ニコチン:習慣性があり、血管を収縮させて血流を悪くし、血管の老化を早める

一酸化炭素:全身の酸素の運搬を妨げる
ベンツピレン・ニトロソアミン:発がん物質・・・・・・などが含まれます。

タバコの煙は2種類に分けられます。

タバコを吸う人が吸いこむ主流煙と、火のついた先から出る副流煙の2つです。
主流煙は、燃焼温度が高い部分で発生し、タバコ内部のフィルターを通過しています。それに比べて副流煙は燃焼温度が低いため有害物質が多く含まれます。
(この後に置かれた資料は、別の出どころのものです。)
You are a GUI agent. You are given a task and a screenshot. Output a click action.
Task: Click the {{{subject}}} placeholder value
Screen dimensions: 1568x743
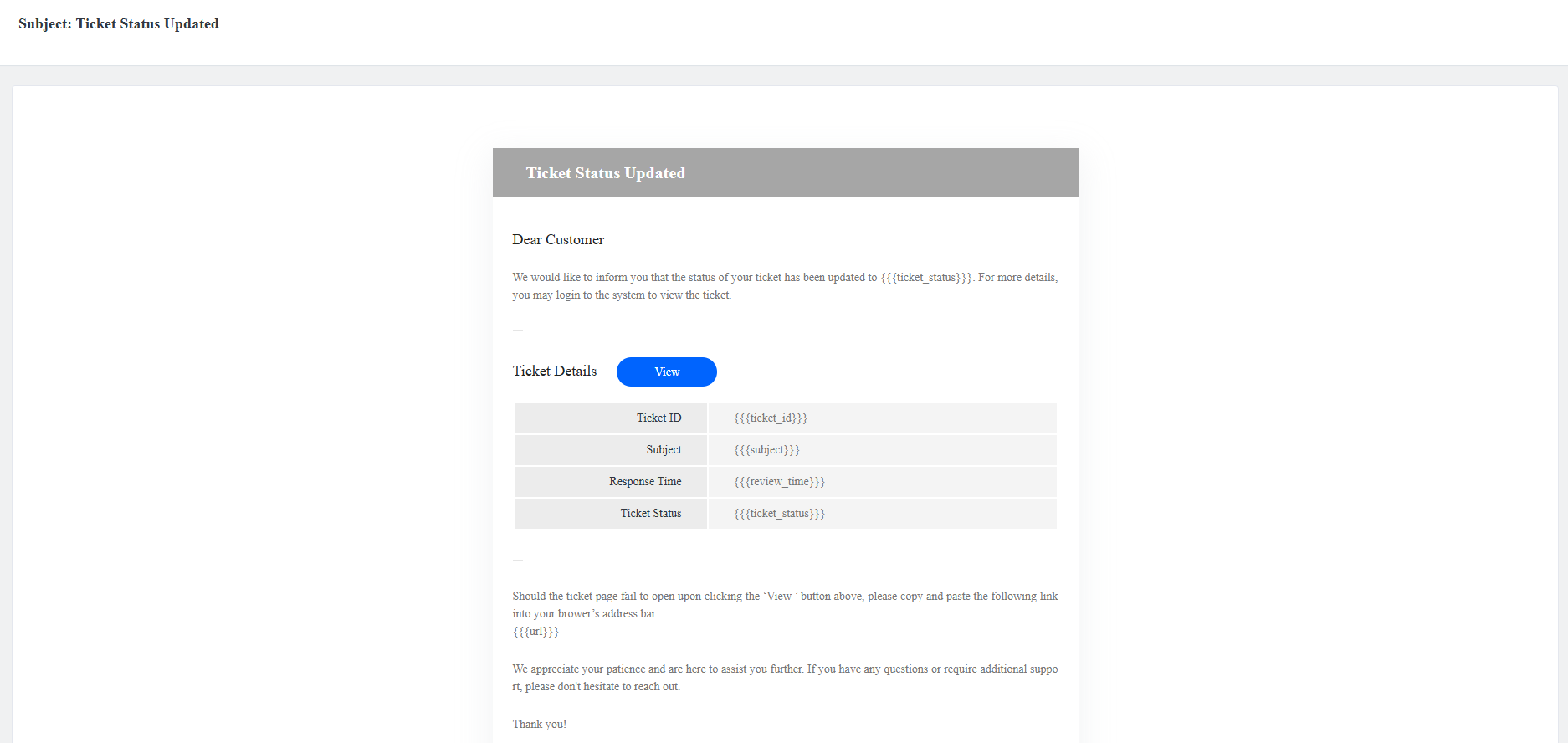pyautogui.click(x=766, y=450)
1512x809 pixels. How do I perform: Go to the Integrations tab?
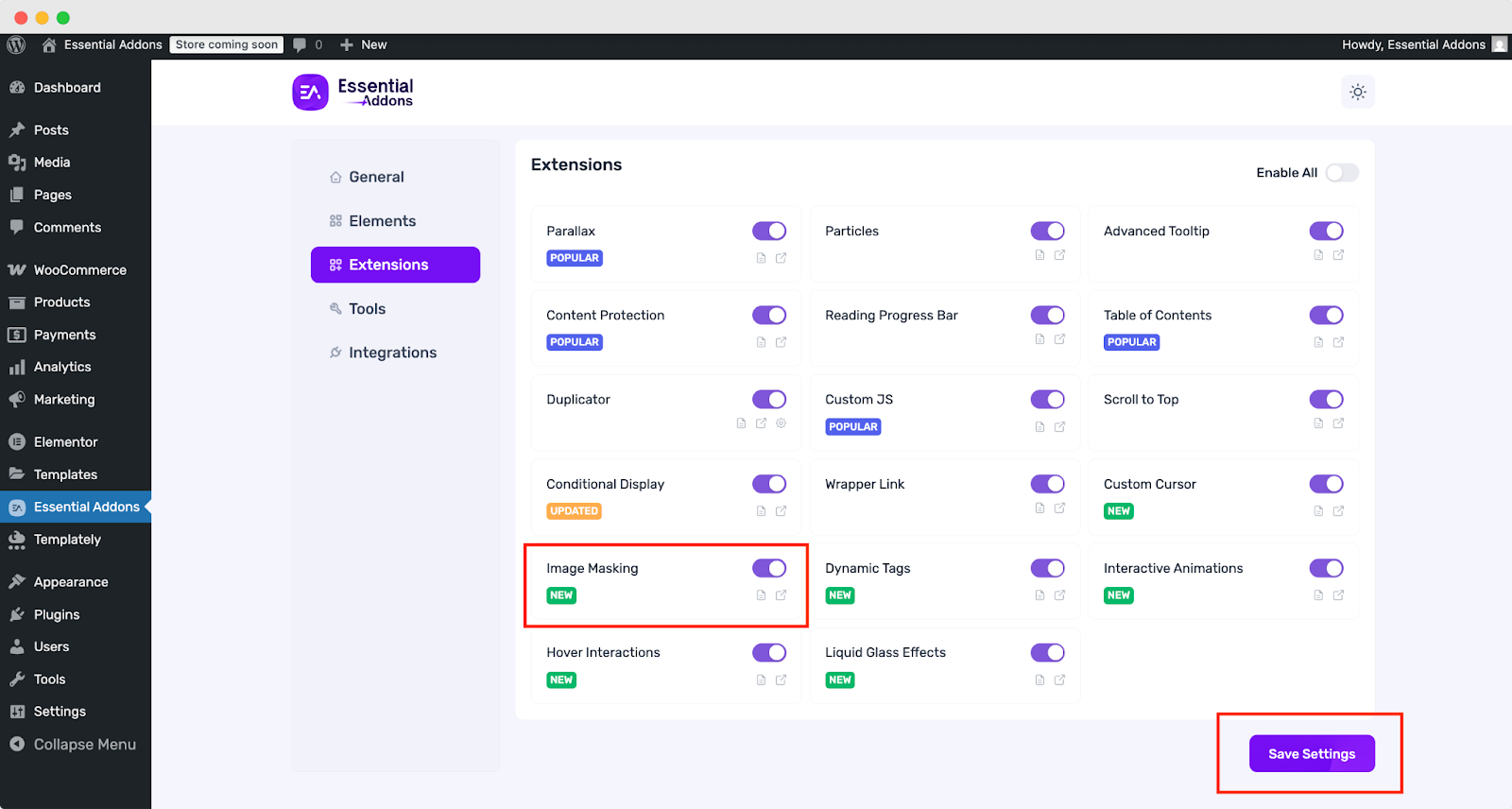click(392, 353)
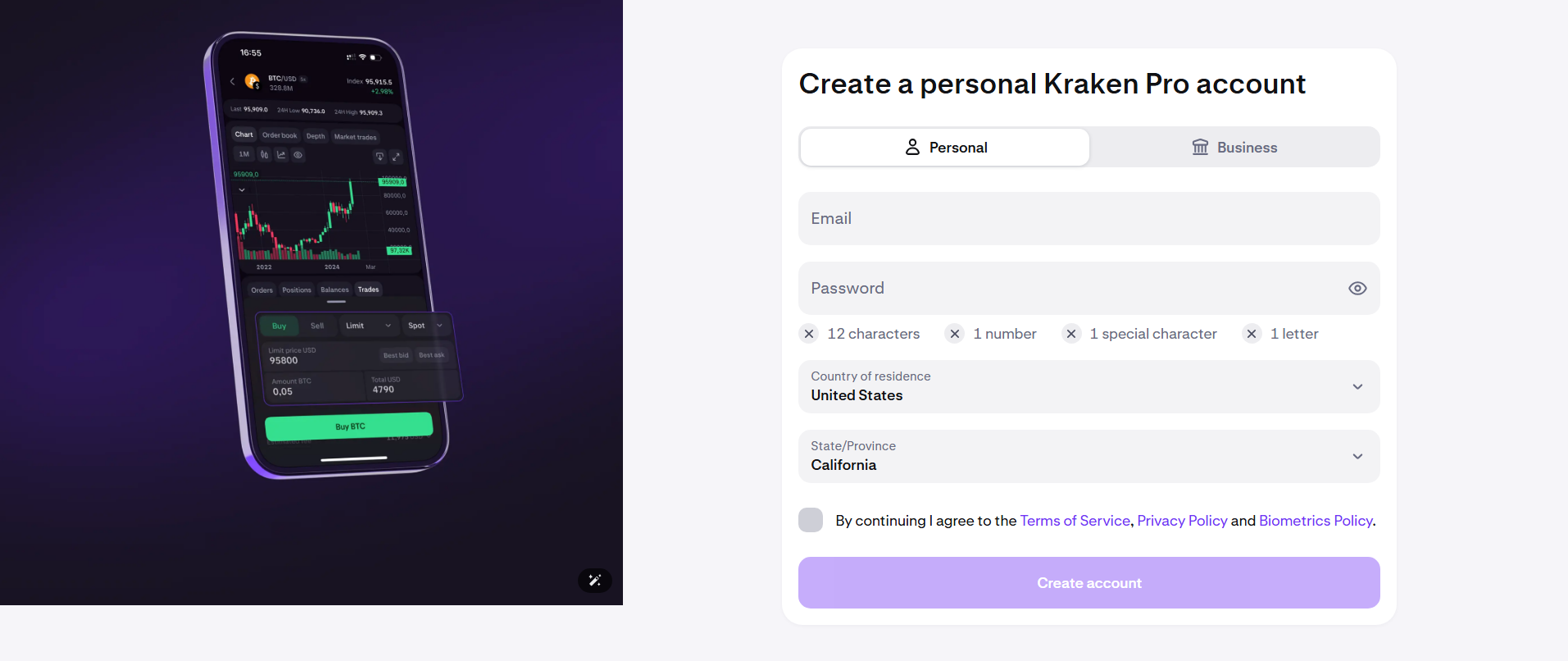The width and height of the screenshot is (1568, 661).
Task: Click the chevron arrow next to United States
Action: (1357, 386)
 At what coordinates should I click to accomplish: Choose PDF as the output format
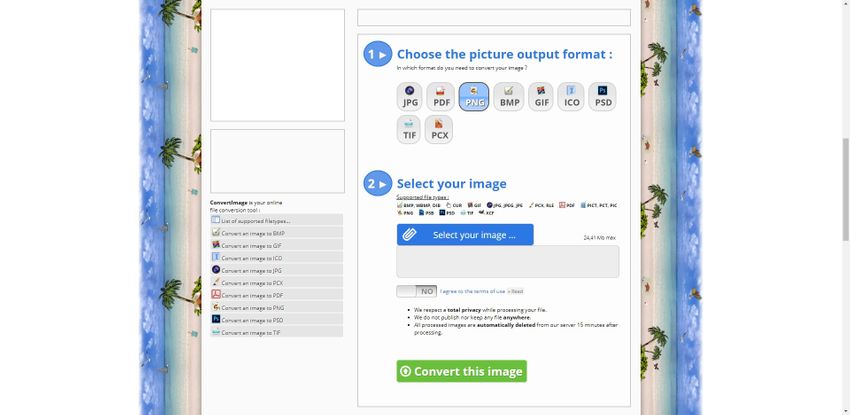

そのため、短時間の受動喫煙でも頭痛、頻脈、皮膚温低下、血圧上昇が起こります。
心筋梗塞も起こしやすくなります。

灰皿に置いたタバコからの煙は、ツンとする刺激臭がして、目が痛んだり咳き込んだりします。
それは、刺激物質が多く含まれているからです。

子供への影響

  • 自然流産
  • 低体重児出生
  • 乳幼児突然死
  • 肺炎・気管支炎
  • 気管支喘息

タバコの体に与える影響と副流煙の含有量

物質名 性 質 主流煙に対する副流煙の含有量
ニコチン 有害物質 2.8倍
ベンツピレミン 発がん物質 3.9倍
ニトロソアミン 強力な発がん物質 52.0倍
一酸化炭素 有害物質 4.2倍
アンモニア 粘膜刺激、毒性 46.0倍

「別室で吸う」「喚気する」「空気清浄器」などの「分煙」が受動喫煙を減らせないことが研究でわかっています。また、空調で室内のタバコ煙濃度を安全レベルまで減らすことは不可能です。
完全禁煙以外に、受動喫煙から非喫煙者の健康を守る対策はないのです。